**GOAL OF THE EXERCISE:** Extend the Xenomics Form 8-K filing below, picking up right after its final sentence.

UNITED STATES

                       SECURITIES AND EXCHANGE COMMISSION

                             WASHINGTON, D.C. 20549

                                   __________

                                    FORM 8-K

                                 CURRENT REPORT
                     PURSUANT TO SECTION 13 OR 15(d) OF THE
                         SECURITIES EXCHANGE ACT OF 1934

                DATE OF REPORT (DATE OF EARLIEST EVENT REPORTED):

                                November 14, 2008

                                   __________

                                 XENOMICS, INC.
             (EXACT NAME OF REGISTRANT AS SPECIFIED IN ITS CHARTER)

                                     FLORIDA
                 (STATE OR OTHER JURISDICTION OF INCORPORATION)

       333-103083                                      04-3721895
(COMMISSION FILE NUMBER)                  (I.R.S. EMPLOYER IDENTIFICATION NO.)

                          One Deer Park Drive, Suite F
                           Monmouth Junction, NJ 08852
                    (ADDRESS OF PRINCIPAL EXECUTIVE OFFICES)

                                 (732) 438-8290
              (REGISTRANT'S TELEPHONE NUMBER, INCLUDING AREA CODE)

Check the appropriate box below if the Form 8-K filing is intended to
simultaneously satisfy the filing obligation of the registrant under any of the
following provisions (see General Instruction A.2. below):

 [ ] Written communications pursuant to Rule 425 under the Securities Act (17
     CFR 230.425)

 [ ] Soliciting material pursuant to Rule 14a-12 under the Exchange Act (17 CFR
     240.14a-12)

 [ ] Pre-commencement communications pursuant to Rule 14d-2(b) under the
     Exchange Act (17 CFR 240.14d-2(b))

 [ ] Pre-commencement communications pursuant to Rule 13e-4(c) under the
     Exchange Act (17 CFR 240.13e-4(c))



Item 2.04      Triggering Events That Accelerate or Increase a Direct Financial
               Obligation or an Obligation under an Off-Balance Sheet
               Arrangement.

As previously reported in the Xenomics, Inc. (the "Company") Form 8-K filing
dated November 20, 2006, the Company entered into security purchase agreements
with various purchasers for the sale of $2.225 million aggregate principal
amount of 6% convertible debentures (the "Debentures") and warrants to purchase
shares of the Company's common stock. The description of the Debentures and
related transaction documents herein is qualified in its entirety by the
transaction documents filed with the Securities and Exchange Commission as
exhibits to the Company's Form 8-K filed November 20, 2006.

**DATA:**

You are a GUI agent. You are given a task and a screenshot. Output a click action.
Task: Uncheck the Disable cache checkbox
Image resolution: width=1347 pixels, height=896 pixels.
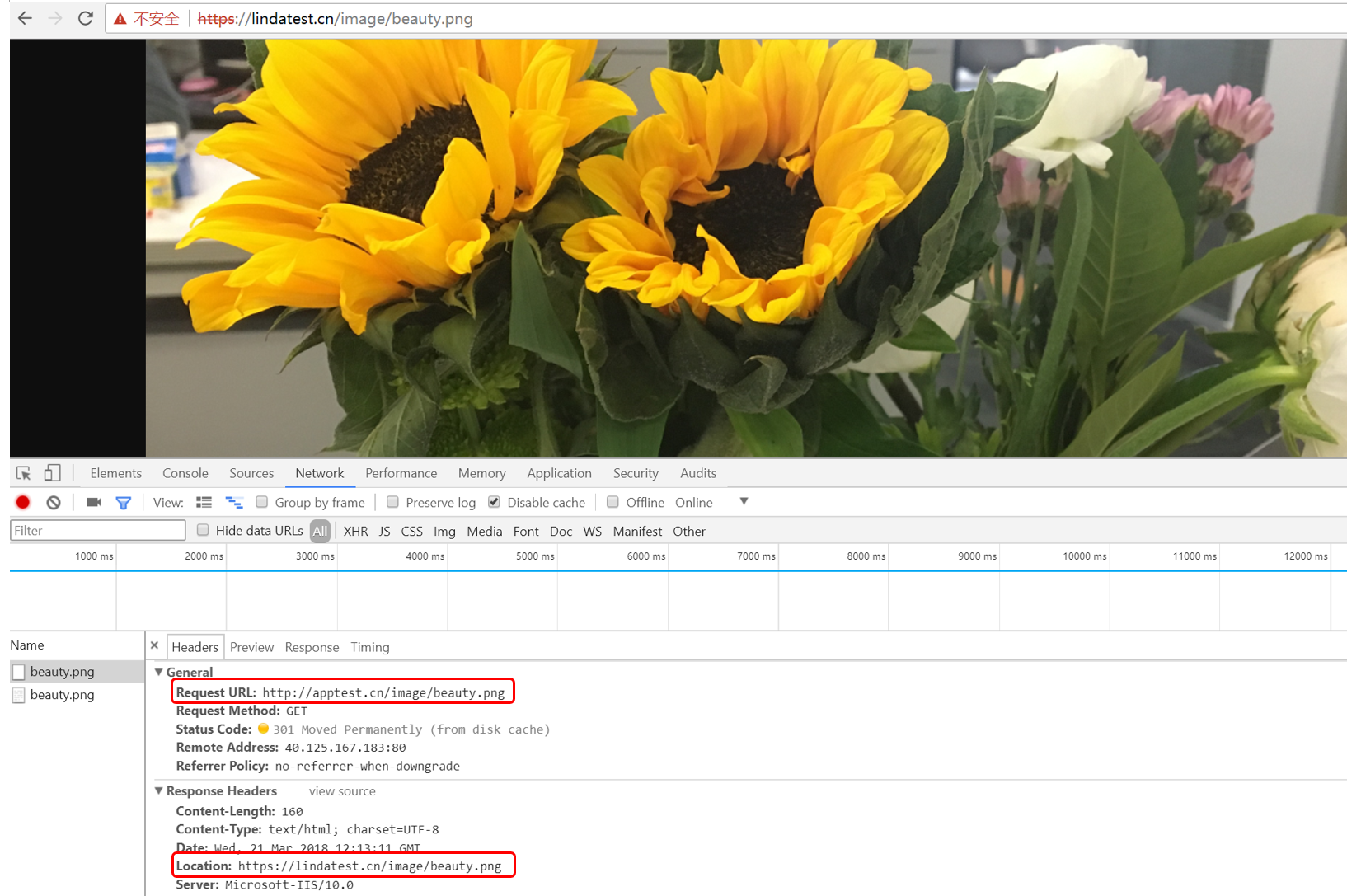pos(495,502)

**RESULT OF THIS EXERCISE:**
On November 14, 2008, which was the maturity date of the Debentures, the Company
did not pay amounts due the Debenture holders in the aggregate principal amount
of approximately $2,170,500, plus interest and penalties. Such failure to pay
represents an Event of Default under the Debentures.

As previously reported in the Company's Form 8-Ks, dated February 28, 2008 and
July 14, 2008, the Company has been seeking to restructure the debt owed to
holders of the Debentures following various possible previous events of default
and covenant breaches, including events of default under the transaction
documents related to the purchase of the Debentures. Such previous defaults
pertain to the Company's failures to maintain its listing on the OTCBB, file a
registration statement and pay interest on the Debentures when due.

As a consequence of the Events of Default, the Company is subject to increases
in amounts due upon redemption, an increase in the annual rate of interest, late
fees and liquidated damages under a registration rights agreement.

Accordingly, the Company has been negotiating a forbearance agreement with a
majority of the Debenture holders.

The Company believes that the failure of Company to negotiate a satisfactory
restructuring or forbearance agreement with some or all of the Debenture holders
could have a material adverse affect on the Company.

                                    SIGNATURE

     Pursuant to the requirements of the Securities Exchange Act of 1934, the
registrant has duly caused this report to be signed on its behalf by the
undersigned hereunto duly authorized.

                                                   XENOMICS, INC.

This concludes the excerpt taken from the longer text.